### [TASK TO CARRY OUT]
State how many lines in the listing below hold "computer", with no other words.

### [MATERIAL FOR THIS TASK]

★ ★ ★ ★

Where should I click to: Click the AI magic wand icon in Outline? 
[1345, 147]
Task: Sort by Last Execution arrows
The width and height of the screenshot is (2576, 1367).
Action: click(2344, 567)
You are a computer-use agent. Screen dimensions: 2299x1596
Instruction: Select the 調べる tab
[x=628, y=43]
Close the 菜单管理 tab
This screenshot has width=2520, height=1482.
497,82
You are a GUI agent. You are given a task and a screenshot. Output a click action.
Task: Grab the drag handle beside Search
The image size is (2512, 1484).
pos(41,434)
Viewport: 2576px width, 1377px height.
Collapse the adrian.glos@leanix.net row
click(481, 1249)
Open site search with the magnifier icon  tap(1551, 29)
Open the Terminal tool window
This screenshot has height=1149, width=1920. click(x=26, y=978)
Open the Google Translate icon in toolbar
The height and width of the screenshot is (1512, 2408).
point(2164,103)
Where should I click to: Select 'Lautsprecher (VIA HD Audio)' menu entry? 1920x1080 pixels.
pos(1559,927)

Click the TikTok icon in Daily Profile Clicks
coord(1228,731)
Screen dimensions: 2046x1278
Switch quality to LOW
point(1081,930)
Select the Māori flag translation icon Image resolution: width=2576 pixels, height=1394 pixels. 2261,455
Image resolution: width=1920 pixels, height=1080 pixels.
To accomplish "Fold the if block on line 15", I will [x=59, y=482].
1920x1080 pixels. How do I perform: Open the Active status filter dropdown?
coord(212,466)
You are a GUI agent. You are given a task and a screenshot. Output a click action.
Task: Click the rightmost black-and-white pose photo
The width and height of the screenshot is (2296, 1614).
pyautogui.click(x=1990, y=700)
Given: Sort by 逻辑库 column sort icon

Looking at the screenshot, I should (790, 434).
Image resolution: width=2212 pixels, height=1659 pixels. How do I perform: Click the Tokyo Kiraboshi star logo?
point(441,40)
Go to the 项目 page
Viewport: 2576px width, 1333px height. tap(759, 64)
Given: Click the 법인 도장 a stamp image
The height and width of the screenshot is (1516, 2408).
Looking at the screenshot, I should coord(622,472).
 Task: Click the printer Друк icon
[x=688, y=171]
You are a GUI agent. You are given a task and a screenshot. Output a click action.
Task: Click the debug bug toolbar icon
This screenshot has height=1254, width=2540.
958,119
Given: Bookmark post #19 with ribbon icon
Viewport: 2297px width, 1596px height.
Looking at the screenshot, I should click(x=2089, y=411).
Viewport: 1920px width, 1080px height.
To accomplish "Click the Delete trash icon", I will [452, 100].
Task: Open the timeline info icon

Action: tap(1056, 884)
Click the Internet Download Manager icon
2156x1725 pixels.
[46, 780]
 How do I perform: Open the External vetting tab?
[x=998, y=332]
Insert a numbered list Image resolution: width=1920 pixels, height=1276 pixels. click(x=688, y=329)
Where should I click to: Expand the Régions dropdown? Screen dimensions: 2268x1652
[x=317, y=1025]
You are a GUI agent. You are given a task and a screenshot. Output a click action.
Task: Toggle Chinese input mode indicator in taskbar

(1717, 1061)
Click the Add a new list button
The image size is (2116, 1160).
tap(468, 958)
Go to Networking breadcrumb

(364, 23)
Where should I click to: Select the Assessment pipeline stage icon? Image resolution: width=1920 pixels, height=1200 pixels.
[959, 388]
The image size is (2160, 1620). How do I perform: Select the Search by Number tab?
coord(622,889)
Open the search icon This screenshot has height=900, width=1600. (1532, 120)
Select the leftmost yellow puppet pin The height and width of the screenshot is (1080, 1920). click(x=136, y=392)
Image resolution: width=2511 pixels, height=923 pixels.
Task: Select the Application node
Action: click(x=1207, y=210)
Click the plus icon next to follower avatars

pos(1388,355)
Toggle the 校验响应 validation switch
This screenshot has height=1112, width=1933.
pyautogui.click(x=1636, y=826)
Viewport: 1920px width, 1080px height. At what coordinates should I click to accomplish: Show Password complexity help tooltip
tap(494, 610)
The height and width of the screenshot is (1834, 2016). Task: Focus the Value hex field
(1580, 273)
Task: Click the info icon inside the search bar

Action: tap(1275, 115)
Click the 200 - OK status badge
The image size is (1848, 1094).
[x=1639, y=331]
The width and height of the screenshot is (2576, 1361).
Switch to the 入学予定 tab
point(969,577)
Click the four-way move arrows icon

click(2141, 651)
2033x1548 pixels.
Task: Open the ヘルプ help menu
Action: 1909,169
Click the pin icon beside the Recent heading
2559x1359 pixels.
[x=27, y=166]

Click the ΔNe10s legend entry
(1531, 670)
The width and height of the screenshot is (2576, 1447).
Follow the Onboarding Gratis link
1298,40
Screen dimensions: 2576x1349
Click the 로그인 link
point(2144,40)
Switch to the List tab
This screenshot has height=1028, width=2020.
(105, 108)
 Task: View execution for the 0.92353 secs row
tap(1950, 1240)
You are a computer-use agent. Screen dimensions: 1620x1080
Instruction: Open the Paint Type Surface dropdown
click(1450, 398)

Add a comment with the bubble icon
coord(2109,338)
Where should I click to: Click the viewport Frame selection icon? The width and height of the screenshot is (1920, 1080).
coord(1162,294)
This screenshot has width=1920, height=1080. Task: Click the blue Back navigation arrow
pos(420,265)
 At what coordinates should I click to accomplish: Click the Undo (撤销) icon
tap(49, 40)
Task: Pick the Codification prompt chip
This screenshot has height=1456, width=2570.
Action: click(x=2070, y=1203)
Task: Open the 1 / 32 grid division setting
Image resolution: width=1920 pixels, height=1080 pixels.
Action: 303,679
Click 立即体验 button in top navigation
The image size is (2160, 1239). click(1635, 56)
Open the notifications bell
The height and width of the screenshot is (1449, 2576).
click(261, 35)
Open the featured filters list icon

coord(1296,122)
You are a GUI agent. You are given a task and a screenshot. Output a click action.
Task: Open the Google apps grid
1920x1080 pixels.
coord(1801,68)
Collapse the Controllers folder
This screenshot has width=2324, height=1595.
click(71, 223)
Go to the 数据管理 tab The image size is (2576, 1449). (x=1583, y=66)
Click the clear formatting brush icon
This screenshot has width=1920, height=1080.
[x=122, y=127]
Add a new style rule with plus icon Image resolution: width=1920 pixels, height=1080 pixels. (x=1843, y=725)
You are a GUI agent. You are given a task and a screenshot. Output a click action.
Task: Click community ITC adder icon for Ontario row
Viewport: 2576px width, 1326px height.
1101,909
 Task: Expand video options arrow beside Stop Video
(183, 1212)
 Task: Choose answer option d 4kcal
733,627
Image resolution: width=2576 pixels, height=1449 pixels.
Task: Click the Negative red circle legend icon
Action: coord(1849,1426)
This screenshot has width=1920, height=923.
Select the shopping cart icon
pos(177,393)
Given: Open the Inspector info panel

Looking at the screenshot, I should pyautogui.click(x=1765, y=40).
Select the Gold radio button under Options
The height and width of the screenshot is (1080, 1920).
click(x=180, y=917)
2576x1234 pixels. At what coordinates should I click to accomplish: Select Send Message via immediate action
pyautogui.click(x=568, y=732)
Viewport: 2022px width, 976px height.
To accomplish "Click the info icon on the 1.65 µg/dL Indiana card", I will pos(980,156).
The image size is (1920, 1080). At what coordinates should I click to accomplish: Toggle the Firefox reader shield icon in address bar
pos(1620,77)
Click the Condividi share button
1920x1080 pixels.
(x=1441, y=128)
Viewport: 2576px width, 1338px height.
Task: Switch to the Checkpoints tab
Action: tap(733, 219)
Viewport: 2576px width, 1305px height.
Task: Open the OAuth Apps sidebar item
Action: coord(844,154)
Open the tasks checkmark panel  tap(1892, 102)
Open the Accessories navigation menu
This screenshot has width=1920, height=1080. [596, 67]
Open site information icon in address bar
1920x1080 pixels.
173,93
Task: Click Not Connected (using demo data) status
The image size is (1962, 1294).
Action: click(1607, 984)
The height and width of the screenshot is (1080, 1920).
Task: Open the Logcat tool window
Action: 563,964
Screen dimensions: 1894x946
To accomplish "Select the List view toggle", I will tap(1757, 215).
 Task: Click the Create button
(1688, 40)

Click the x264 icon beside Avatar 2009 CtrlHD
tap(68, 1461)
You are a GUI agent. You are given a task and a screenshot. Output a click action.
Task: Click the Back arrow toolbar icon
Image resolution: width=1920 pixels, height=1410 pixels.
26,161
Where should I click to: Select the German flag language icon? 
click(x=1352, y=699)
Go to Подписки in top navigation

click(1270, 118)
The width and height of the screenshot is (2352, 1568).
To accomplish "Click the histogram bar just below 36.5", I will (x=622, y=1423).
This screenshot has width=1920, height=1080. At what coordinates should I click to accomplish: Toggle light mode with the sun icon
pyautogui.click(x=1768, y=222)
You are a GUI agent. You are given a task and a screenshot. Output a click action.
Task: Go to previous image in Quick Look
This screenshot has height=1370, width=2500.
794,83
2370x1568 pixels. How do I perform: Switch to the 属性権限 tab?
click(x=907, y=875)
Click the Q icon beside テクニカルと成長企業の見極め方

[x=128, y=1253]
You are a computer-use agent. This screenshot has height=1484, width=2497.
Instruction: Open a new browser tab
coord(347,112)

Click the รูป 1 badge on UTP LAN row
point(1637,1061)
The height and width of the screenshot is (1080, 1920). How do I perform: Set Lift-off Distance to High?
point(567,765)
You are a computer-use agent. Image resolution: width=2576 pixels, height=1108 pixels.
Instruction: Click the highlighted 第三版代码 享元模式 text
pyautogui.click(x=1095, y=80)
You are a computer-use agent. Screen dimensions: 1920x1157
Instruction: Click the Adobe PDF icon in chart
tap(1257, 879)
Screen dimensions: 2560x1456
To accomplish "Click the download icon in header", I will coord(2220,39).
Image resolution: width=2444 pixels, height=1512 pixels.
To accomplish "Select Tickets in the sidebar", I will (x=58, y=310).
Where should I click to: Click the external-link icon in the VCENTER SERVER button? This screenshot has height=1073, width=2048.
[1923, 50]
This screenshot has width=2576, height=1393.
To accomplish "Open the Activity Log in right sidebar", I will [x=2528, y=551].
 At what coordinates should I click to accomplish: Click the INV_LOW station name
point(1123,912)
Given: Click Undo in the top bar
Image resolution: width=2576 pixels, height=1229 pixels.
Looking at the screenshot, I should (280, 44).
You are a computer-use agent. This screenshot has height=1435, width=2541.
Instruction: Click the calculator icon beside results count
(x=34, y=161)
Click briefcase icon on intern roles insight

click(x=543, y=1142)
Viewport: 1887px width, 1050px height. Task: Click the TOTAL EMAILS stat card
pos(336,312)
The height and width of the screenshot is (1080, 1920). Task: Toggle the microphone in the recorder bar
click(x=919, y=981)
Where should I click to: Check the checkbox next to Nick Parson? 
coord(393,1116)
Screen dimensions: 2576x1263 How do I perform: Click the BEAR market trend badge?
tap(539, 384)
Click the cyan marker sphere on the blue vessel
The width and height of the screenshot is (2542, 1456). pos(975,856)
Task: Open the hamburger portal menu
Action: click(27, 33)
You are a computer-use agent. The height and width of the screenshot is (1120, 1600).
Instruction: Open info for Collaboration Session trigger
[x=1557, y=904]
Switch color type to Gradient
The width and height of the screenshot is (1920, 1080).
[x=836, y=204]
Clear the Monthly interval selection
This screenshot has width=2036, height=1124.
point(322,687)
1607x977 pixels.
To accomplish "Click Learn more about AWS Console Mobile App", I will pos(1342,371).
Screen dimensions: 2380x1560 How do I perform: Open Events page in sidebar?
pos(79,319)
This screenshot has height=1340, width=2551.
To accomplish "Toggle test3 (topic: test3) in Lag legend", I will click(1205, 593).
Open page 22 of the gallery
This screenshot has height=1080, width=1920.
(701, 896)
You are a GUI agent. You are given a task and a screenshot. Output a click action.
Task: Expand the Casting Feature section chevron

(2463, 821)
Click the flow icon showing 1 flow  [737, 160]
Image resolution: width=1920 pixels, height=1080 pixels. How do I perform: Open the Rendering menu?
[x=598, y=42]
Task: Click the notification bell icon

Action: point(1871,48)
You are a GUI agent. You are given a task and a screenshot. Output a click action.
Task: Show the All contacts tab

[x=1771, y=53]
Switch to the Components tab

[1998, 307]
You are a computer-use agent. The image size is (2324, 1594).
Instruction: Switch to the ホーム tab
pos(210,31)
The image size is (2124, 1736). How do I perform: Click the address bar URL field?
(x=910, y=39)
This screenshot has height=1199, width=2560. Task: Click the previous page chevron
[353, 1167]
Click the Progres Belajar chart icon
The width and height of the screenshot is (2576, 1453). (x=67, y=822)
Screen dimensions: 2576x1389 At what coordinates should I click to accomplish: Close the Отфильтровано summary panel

★ ★ ★ ★

### [EXERCISE RESPONSE]
8